P. Jesús dijo a sus apóstoles: “La paz os dejo, mi paz os doy.” No mires nuestros pecados, sino la fe de tu iglesia. Para que tu voluntad se realice, dale esta paz y condúcela a la unidad perfecta, Tú que vives y reinas con el Padre y el Espíritu Santo, por los siglos de los siglos.
A. Amén.

P. La paz del Señor esté siempre con vosotros.
A. Y con tu espíritu.

O también

P. La paz del Señor esté siempre con vosotros.
A. Verdaderamente Cristo resucitado está entre nosotros.

O también

P. Cristo ha resucitado.
A. Verdaderamente ha resucitado. Aleluya.

Símbolo Niceo-Constantinopolitano (sin el filioque)
Colecta y Canto

III) Intercesiones

Dios creador y salvador, te alabamos por todas nuestras comunidades que quieren confesar juntas, por sus palabras y sus hechos, su fe en Cristo resucitado en el que recibimos la nueva vida.

Haznos avanzar en nuestros compromisos ecuménicos para estar más unidos en la acción de gracias por la Creación como en nuestras acciones orientadas al servicio de la vida.

Kyrie eleison (u otro estribillo)

Dios que has manifestado tu presencia en nuestra historia, te damos gracias de habernos acompañado y dado a tu Hijo para revelar tu amor y compartir tu gloria.

Guía los pasos de todos los testigos del Evangelio hacia la unidad perfecta en una escucha atenta y paciente de las culturas y personas con su historia.

Kyrie eleison

Dios que no nos abandonas nunca, te damos gracias por la experiencia de Cristo resucitado en los dos discípulos de Emaús.

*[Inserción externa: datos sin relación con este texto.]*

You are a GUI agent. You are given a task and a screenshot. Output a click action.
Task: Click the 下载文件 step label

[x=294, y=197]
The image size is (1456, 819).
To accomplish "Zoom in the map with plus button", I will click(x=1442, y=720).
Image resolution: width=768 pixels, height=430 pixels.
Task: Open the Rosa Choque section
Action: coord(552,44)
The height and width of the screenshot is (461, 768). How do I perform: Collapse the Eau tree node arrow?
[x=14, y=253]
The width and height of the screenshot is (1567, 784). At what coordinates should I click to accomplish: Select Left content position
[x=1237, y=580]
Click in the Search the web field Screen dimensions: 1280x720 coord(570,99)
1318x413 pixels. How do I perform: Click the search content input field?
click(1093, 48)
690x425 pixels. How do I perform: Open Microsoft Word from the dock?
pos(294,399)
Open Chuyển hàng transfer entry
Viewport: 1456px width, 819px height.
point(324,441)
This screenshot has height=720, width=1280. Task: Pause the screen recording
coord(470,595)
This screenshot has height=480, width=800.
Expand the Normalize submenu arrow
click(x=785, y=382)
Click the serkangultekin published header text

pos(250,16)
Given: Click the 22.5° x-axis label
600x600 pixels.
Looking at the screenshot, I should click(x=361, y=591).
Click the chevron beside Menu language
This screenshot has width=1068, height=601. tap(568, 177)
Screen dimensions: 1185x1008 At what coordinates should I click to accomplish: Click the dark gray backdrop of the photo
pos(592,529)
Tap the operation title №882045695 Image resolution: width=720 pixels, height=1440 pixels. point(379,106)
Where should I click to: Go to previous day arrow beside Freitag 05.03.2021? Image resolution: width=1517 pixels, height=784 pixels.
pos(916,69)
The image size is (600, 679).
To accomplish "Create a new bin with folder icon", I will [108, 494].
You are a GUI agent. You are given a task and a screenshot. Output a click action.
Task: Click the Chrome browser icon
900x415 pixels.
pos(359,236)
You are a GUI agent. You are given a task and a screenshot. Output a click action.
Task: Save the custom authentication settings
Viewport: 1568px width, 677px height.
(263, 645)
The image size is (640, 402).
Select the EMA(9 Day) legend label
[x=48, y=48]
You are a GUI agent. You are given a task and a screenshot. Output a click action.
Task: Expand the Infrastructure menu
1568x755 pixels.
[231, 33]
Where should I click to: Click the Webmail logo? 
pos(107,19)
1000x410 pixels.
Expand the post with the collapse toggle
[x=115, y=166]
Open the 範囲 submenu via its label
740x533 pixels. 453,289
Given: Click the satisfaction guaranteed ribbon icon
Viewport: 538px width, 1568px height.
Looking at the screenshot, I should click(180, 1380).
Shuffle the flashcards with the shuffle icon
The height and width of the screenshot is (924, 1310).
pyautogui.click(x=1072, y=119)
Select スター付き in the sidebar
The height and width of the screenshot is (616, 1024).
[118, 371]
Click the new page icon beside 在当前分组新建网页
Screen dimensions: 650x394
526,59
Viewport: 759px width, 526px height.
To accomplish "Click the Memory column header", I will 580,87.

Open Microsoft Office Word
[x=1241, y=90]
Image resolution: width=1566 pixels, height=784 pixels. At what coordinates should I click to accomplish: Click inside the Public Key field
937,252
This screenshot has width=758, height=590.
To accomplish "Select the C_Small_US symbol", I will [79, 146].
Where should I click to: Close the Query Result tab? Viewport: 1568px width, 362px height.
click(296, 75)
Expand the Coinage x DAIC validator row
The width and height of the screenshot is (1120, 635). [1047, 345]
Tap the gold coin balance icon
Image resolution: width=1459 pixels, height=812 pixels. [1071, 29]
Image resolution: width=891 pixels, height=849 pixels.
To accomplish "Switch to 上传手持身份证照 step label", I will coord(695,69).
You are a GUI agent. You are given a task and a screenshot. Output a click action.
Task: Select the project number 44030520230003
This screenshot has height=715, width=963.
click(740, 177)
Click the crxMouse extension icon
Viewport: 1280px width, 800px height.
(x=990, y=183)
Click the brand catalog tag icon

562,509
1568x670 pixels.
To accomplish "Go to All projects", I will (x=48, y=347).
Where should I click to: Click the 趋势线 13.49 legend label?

Haz que experimentemos la presencia de Cristo que camina con nosotros, alienta nuestro corazón e ilumina nuestra inteligencia, para que seamos testigos de tu presencia activa en el poder de su resurrección.

Kyrie eleison

Dios de quien viene todo don perfecto, te damos gracias porque no cesas de suscitar de generación en generación esta nube de testigos que nos transmitieron la fe de los apóstoles, san… (cada asamblea puede mencionar a los evangelizadores y a los mártires de su región).

Danos ser fieles a esta herencia de fe y enséñanos a abrir juntos las nuevas vías del Evangelio.

Kyrie eleison

Dios de compasión, te damos gracias porque has reconciliado el mundo por la cruz de tu Hijo.

Haz crecer en nosotros la fe: que sea para nuestras Iglesias y para cada uno de nosotros una fuerza para ser, siguiendo el ejemplo de Cristo, cada vez más solidarios de las personas en su vida como en su sufrimiento y en su muerte.

Kyrie eleison

Dios en quien ponemos nuestra esperanza, te alabamos por la promesa de Jesús: “Yo estoy con vosotros todos los días hasta el final del mundo.”

Mira las dudas que asaltan a nuestros corazones sobre el camino de la unidad cristiana. Siguiendo el ejemplo de los pioneros del ecumenismo de la conferencia de Edimburgo en 1910, danos el valor de denunciar juntos nuestros temores actuales y la clarividencia para reencontrar en este año 2010 la confianza sobre el camino de la realización de tu voluntad.

Padre Nuestro

IV) Envío

Oración de compromiso

P. Oremos juntos:
A. Señor, tómanos desde donde estamos actualmente
y condúcenos allá donde Tú quieres que vayamos.
Haz que no seamos solo los encargados de una herencia,
sino las señales vivas de tu reino que viene.
Enciéndenos la pasión por la justicia y la paz
entre todos los pueblos.
Llénanos de fe, de esperanza y de amor
que están en el corazón del Evangelio
y háznos UNO en el poder del Espíritu Santo:
Que el mundo crea,
que tu nombre sea santificado en nuestra Nación,
que tu Iglesia pueda reconocerse efectivamente reunida en un único cuerpo.
Nos comprometemos a amarte, servirte y seguirte
no como extranjeros unos de otros, sino como peregrinos.
Amén.

(Liturgia inaugural de ACTS-Acción conjunta de las Iglesias en Escocia, 1990)

Bendición final

P. “La gracia de nuestro Señor Jesucristo,
el amor de Dios Padre,
y la comunión del Espíritu Santo
esté siempre con vosotros.”
Y con tu espíritu.

O también

P. Que el Señor que venció las tinieblas por su luz,
os dé la paz.
Que el Señor que venció la muerte por la vida,
os dé la paz.
Que el Señor que venció la soledad del mundo por el amor
os dé la paz.

u otra bendición

Palabras de envío

P. Hoy Cristo resucitado nos proclama: “Como el Padre me envió, así yo también os envío…”
A. Amén.

P. La Buena Noticia de la Resurrección de Jesús nos ha sido anunciada: “Nosotros somos sus testigos”. Caminad en la paz de Cristo. ¡Aleluya!
A. Demos gracias a Dios. Amén. ¡Aleluya!